Om toegang te verlenen aan individuen of leden van een beveiligingsgroep om Configuration Manager te beheren, maakt u een gebruiker met beheerdersrechten in Configuration Manager en specificeert het Windows-account van de gebruiker of gebruikersgroep. Aan elke gebruiker met beheerdersrechten in Configuration Manager moet minimaal één beveiligingsrol en één beveiligingsbereik worden toegewezen. U kunt tevens verzamelingen toewijzen om het beheerbereik van de gebruiker met beheerdersrechten te beperken.

Gebruik de volgende procedures om nieuwe gebruikers met beheerdersrechten te maken.

Maken van een nieuwe gebruiker met beheerdersrechten

  1. Klik op Beheer in de Configuration Manager-console.

  2. Vouw Beveiliging uit in de werkruimte Beheer en klik vervolgens op Gebruikers met beheerdersrechten.

  3. Klik op Gebruiker of groep toevoegen in het tabblad Start, in de groep Maken.

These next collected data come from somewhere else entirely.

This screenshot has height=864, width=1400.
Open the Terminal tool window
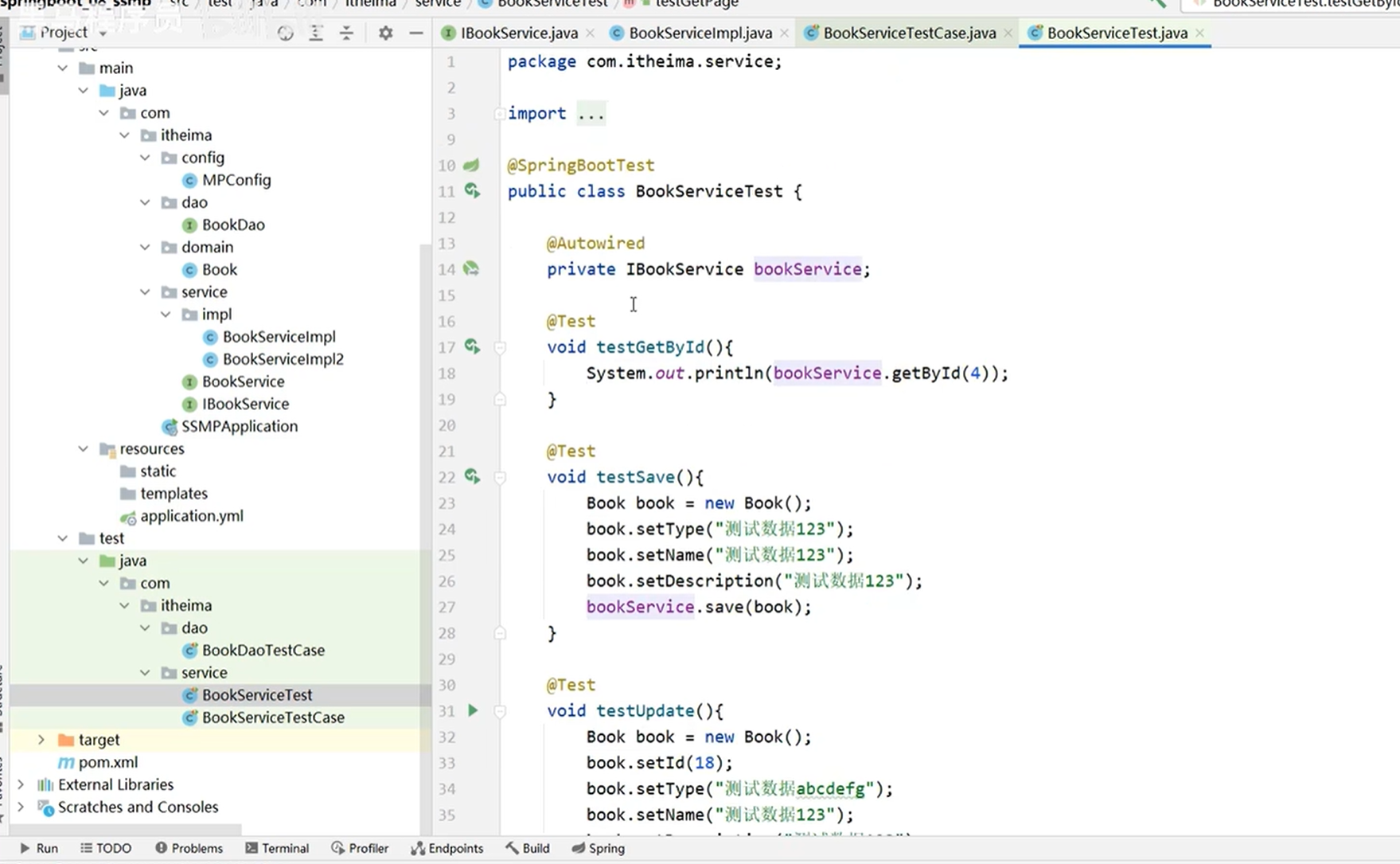click(277, 848)
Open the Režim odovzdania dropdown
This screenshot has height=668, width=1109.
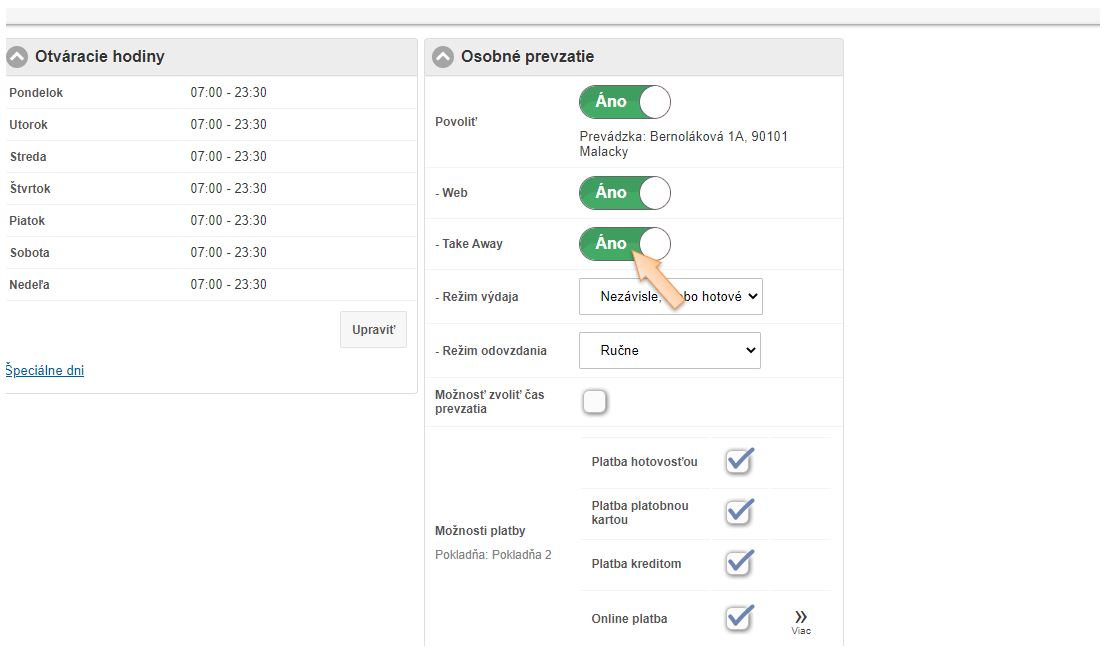click(x=670, y=351)
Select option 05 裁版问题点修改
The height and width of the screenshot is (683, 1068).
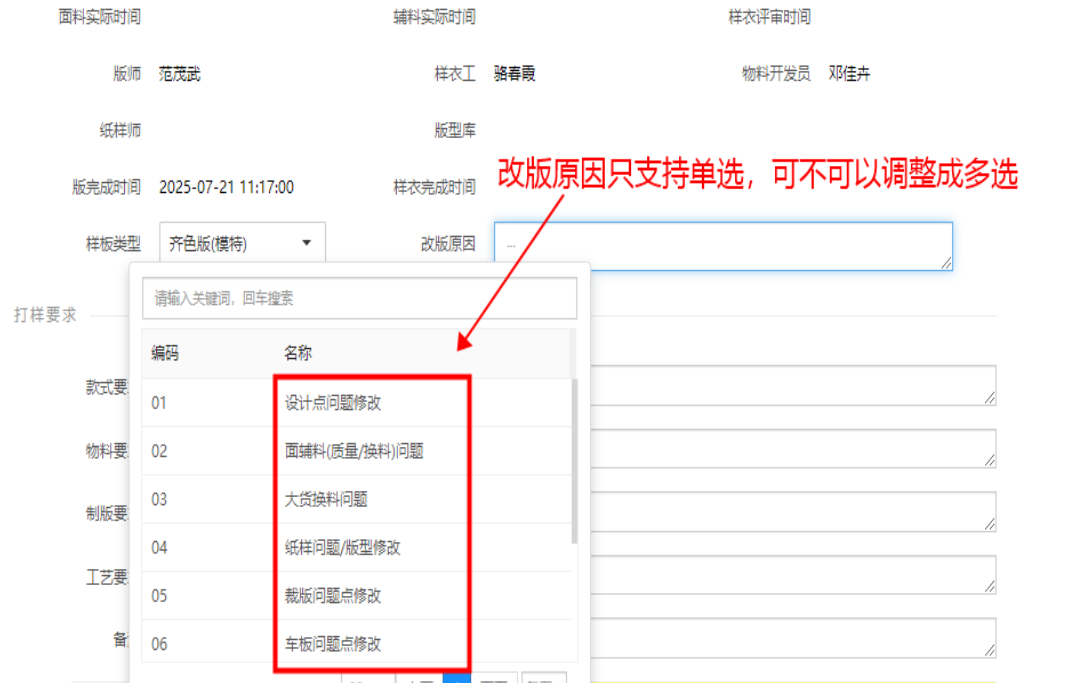pos(333,595)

  4. Klik op Bladeren en selecteer vervolgens het gebruikersaccount of de groep die voor deze nieuwe gebruiker met beheerdersrechten gebruikt wordt.

    Notitie

    Bij beheer via de console kunnen alleen domeingebruikers of beveiligingsgroepen worden gespecificeerd als een gebruiker met beheerdersrechten.

  5. Klik voor Gekoppelde beveiligingsrollen op Toevoegen om een lijst te openen met de beschikbare beveiligingsrollen, selecteer het selectievakje voor één of meer beveiligingsrollen, en klik dan op OK.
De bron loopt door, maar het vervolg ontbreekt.